─── PASSAGE SHOWN ───

Michigan gets $10M for opioid battle as Whitmer, Bloomberg unveil effort

Neal Rubin
The Detroit News

Eastpointe — Stressing that opioid addiction is "not a moral failing; it's a disease," Gov. Gretchen Whitmer officially announced a $10 million grant Thursday from Bloomberg Philanthropies to help combat the crisis in Michigan.

Appearing with former New York mayor Michael Bloomberg at the Eastpointe Fire & Rescue building, the governor said that "we should all be grateful" that Michigan is the second state chosen to take part in a $50 million initiative designed to create a blueprint and apply it nationwide.

Noting a drastic rise in in-state opioid deaths, she said the epidemic "has deprived children of their parents, and parents of their children."

With a red ladder truck behind him and a line of firefighters and paramedics along the wall to his left, Bloomberg told a gathering of elected officials and community activists that "we have to act boldly, and we have to act now."

"You can show up and save their lives sometimes," he said to the first responders, but they can't provide education or attack the problem at its roots.

In November, Bloomberg Philanthropies announced a partnership between Vital Strategies, the Pew Charitable Trusts, Johns Hopkins University and the Centers for Disease Control and Prevention through the CDC Foundation. It aims to help up to 10 states over the next three years find ways to boost prevention and treatment efforts for opioid addiction.

Former City of New York Mayor Michael Bloomberg, center, answers a reporter's question Thursday as Michigan Gov. Gretchen Whitmer, Robert Gordon of the state's Department of Health and Human Services, and Eastpointe Deputy Fire Chief Nick Sage join Bloomberg at the Eastpointe Fire Department to announce Bloomberg Philanthropies has committed $10 million to help Michigan tackle the opioid crisis.

───

- [TASK GOAL]:
Reproduce the news article about Michigan's $10 million opioid grant in full, word for word.

─── DATA FOR REVIEW ───

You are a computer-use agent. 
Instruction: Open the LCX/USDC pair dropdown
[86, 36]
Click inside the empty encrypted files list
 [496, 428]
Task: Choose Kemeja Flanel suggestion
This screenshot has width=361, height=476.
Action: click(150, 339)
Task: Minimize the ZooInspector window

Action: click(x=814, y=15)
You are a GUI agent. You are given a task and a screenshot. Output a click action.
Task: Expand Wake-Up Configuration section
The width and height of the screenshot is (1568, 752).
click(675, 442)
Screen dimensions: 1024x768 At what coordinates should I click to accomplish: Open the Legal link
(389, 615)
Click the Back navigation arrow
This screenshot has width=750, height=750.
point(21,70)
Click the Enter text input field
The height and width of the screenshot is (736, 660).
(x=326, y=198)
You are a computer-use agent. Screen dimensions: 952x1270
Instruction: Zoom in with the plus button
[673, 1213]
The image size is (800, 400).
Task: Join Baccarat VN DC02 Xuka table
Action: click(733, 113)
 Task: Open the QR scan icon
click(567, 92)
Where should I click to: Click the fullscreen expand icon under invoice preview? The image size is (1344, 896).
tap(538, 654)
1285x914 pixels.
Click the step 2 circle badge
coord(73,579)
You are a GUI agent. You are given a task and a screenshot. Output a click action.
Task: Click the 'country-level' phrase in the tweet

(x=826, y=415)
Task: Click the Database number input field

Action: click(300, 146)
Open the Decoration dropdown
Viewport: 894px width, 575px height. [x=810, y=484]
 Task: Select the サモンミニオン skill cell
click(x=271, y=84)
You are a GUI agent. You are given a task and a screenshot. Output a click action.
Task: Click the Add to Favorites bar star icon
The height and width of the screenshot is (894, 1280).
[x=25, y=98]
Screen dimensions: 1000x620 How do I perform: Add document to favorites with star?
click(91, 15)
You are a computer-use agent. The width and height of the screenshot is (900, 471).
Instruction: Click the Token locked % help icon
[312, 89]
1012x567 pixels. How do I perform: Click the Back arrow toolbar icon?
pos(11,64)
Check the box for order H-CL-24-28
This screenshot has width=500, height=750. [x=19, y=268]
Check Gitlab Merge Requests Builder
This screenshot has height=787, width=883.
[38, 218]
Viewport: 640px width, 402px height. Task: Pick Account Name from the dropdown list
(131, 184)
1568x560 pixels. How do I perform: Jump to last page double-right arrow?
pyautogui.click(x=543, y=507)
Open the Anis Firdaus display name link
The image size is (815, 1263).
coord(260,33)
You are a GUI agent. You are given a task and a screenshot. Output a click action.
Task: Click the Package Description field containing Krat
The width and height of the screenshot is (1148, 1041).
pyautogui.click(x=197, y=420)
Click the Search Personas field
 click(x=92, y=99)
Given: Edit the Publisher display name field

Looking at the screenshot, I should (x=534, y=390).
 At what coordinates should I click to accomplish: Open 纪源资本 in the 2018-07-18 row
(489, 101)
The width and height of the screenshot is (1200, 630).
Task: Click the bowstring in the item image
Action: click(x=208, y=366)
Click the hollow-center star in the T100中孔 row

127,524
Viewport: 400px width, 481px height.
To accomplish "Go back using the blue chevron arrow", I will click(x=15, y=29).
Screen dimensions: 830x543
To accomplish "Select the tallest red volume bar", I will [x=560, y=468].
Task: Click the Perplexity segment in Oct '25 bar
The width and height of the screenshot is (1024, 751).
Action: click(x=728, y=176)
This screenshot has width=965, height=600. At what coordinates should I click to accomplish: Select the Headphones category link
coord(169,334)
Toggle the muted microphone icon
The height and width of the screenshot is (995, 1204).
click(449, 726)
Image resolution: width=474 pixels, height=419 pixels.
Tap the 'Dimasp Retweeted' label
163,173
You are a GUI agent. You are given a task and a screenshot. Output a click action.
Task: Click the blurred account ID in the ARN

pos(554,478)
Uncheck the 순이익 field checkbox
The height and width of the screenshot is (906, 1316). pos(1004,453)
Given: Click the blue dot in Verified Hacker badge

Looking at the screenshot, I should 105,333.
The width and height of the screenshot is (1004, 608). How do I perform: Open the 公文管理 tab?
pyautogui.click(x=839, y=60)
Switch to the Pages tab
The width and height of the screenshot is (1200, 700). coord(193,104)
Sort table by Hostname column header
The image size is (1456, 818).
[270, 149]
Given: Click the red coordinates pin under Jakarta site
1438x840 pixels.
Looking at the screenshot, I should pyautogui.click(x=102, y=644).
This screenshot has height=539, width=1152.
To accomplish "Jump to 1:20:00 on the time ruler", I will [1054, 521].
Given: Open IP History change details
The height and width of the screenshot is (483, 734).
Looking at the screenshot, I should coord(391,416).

───

- [SOLUTION TO THE PROBLEM]:
Michigan gets $10M for opioid battle as Whitmer, Bloomberg unveil effort

Neal Rubin
The Detroit News

Eastpointe — Stressing that opioid addiction is "not a moral failing; it's a disease," Gov. Gretchen Whitmer officially announced a $10 million grant Thursday from Bloomberg Philanthropies to help combat the crisis in Michigan.

Appearing with former New York mayor Michael Bloomberg at the Eastpointe Fire & Rescue building, the governor said that "we should all be grateful" that Michigan is the second state chosen to take part in a $50 million initiative designed to create a blueprint and apply it nationwide.

Noting a drastic rise in in-state opioid deaths, she said the epidemic "has deprived children of their parents, and parents of their children."

With a red ladder truck behind him and a line of firefighters and paramedics along the wall to his left, Bloomberg told a gathering of elected officials and community activists that "we have to act boldly, and we have to act now."

"You can show up and save their lives sometimes," he said to the first responders, but they can't provide education or attack the problem at its roots.

In November, Bloomberg Philanthropies announced a partnership between Vital Strategies, the Pew Charitable Trusts, Johns Hopkins University and the Centers for Disease Control and Prevention through the CDC Foundation. It aims to help up to 10 states over the next three years find ways to boost prevention and treatment efforts for opioid addiction.

Former City of New York Mayor Michael Bloomberg, center, answers a reporter's question Thursday as Michigan Gov. Gretchen Whitmer, Robert Gordon of the state's Department of Health and Human Services, and Eastpointe Deputy Fire Chief Nick Sage join Bloomberg at the Eastpointe Fire Department to announce Bloomberg Philanthropies has committed $10 million to help Michigan tackle the opioid crisis.